What a brilliant solution to the problem as well. I didn’t know of Farey sequences until after I wrote about the problem. So thanks alot for enlightening me once again.

On my computer your solution finishes in 0ms as well, so that is really nice and fast. Well done.

/Kristian SuprDewd

Problems 72 and 73 are also related to Farey sequences.
Farey sequences can also be used to solve Diophantine equations more efficiently when using brute force in some Project Euler problems.
I really think Farey sequences are examples of beautiful math 🙂 Kristian

I solved Problem 72 without using Farey sequences, but I hope you will post your solution for it once it is published, so everyone can learn even more.
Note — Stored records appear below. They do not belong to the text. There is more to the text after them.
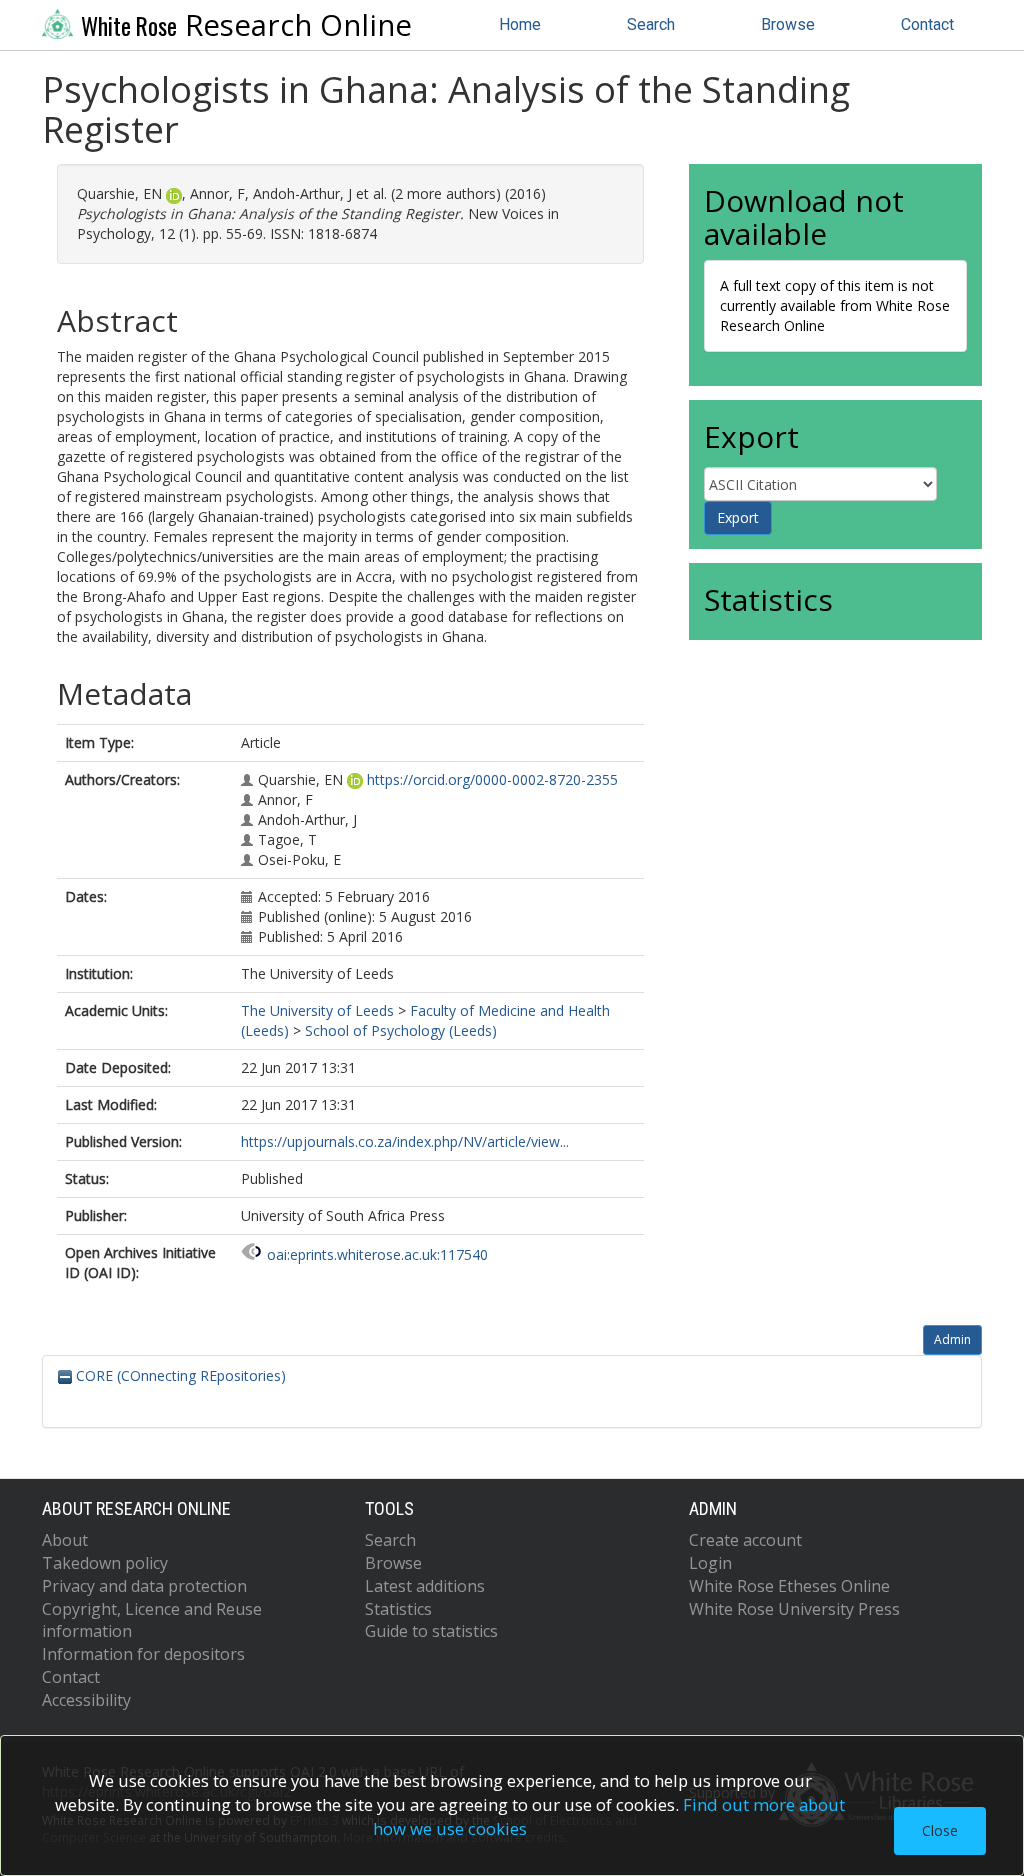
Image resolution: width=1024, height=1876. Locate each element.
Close (940, 1830)
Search (651, 24)
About (65, 1540)
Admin (952, 1339)
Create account (745, 1540)
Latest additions (425, 1586)
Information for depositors (143, 1654)
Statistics (398, 1609)
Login (710, 1563)
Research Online (246, 25)
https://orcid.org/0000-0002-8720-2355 (492, 779)
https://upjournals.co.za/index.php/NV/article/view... (405, 1141)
[…] Mathblog has a good post on the solution to this problem, with the code in C##. […] Rory

Neighbors in the standard Farey sequence are described in Section 3 of http://arxiv.org/abs/0801.1981 , see Lemma 3.1. anant

Hi Kristian,

Once again I would need your help. I am not able to understand the last inequality in your explanation.How did r and s help in getting lowerbound for q?

Thanks
Anant Kristian

Hi Anant

I am glad you asked that question, since I saw I had made several mistakes in the post. I have tried to update the last part of the post and I hope that helps on the understanding.
It took me a good while to figure out my mistakes and correct them, so no wonder you couldn’t follow me.

/Kristian anant

Hi Kristian,

Thanks for the edit. Now it is clear how r and s gave new lowerbound of q.

Anant Bowen Kerins

One of the amazing things about the Farey sequence is the presence of “badly summed fractions” — 3/7 is the first fraction between 2/5 and 1/2 and 3/7 = (2+1)/(5+2). Finally, a reason to do fractions the way some kids want to. (One justification is this is like those “mixture” problems, I add a 2/5 solution and a 3/7 solution together and…)

So, if you want the next one to the left of 3/7, you can start from 2/5 and see what would go between them:

2/5 — 5/12 — 3/7
5/12 — 8/19 — 3/7
8/19 — 11/26 — 3/7
11/26 — 14/33 — 3/7

Clearly we’re going to continue this way for a long time, with the goal denominator being the one just before 1 million. 999999 is a multiple of 7 (and also 9 and 11 and 13), so the final denominator is 999997. To get the final numerator, multiply that number by 3/7 and round down; the numerator is 428570.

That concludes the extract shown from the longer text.